Gov. Polis

Colorado Gov. Jared Polis, center, participates in the Dual Mission opening event at the Hotel Colorado in Glenwood Springs alongside CMC President Carrie Besnette Hauser and the American Council on Education President Ted Mitchell. Photo Ben Suddendorf

Gov. Polis discusses evolving higher education landscape post-pandemic at opening CMC Dual Mission summit session in Glenwood Springs

This story was published in the Glenwood Springs Post Independent on Nov. 3, 2022

By John Stroud, Glenwood Springs Post Independent

Facing unprecedented challenges driven by the pandemic, Colorado’s higher education institutions embraced innovation, Gov. Jared Polis said in Glenwood Springs on Wednesday during a talk about the future of postsecondary education.

Polis appeared at the Hotel Colorado event as part of a panel discussion titled “Higher Education: Disrupted” to kick off the three-day National Dual Mission Summit, which is being hosted by Colorado Mountain College.

“There’s an enormous opportunity to innovate in education, and in many ways even the term ‘dual-mission’ is too limited,” Polis said. “It’s really multi-mission. It’s about the skills people need to succeed in the workforce, whatever those look like, and how they can acquire them.”

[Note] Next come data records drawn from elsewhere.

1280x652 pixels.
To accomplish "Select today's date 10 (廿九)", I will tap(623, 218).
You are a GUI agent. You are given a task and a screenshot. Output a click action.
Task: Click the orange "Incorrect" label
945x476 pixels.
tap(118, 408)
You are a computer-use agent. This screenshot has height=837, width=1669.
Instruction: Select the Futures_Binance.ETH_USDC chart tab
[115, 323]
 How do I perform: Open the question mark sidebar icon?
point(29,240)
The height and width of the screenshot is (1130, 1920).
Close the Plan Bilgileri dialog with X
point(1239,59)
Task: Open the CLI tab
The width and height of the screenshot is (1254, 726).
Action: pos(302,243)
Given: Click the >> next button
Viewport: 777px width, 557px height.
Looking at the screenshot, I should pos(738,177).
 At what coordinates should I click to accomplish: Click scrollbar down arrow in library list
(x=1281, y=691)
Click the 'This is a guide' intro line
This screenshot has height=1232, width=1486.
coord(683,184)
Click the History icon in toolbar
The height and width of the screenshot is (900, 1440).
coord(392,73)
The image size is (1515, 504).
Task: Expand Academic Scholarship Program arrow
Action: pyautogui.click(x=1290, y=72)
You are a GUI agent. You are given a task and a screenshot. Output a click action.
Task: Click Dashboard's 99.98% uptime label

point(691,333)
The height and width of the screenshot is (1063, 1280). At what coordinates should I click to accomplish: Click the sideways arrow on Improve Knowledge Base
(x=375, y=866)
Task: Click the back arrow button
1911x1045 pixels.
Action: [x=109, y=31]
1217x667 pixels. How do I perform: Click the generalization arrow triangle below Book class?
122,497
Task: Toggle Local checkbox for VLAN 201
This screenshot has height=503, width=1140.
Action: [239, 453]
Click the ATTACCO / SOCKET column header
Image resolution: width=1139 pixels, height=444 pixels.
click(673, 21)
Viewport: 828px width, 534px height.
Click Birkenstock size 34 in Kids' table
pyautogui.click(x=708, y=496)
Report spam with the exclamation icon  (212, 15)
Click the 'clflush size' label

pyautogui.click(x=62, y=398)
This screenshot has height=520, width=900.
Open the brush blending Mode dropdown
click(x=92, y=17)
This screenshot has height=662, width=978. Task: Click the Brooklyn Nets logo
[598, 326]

CMC, as an official dual mission institution under state statute, does that by offering a mix of certificate and associate’s degree programs, alongside a range of four-year bachelor’s degrees, plus opportunities for continuing education and the random individual courses that community members can take to broaden their learning, said CMC President and CEO Carrie Besnette Hauser.

A big part of the special district college’s mission is to meet the needs of the local workforce across the multiple central Rocky Mountain communities that CMC serves, Hauser said.

“We exist over 11 campuses, across a really big swath of Colorado to serve these hard-to-reach locations,” she said. “So, dual mission is not an ‘or’ proposition for us, it is an ‘and.’

“We are not vocational/skills training or liberal arts, we do both under one roof, and we do that intentionally.”

Polis and Hauser were joined in the discussion by Ted Mitchell, president of the American Council on Education (ACE) based in Washington, D.C. Alison Griffin, senior vice president of Whiteboard Advisors, was the moderator.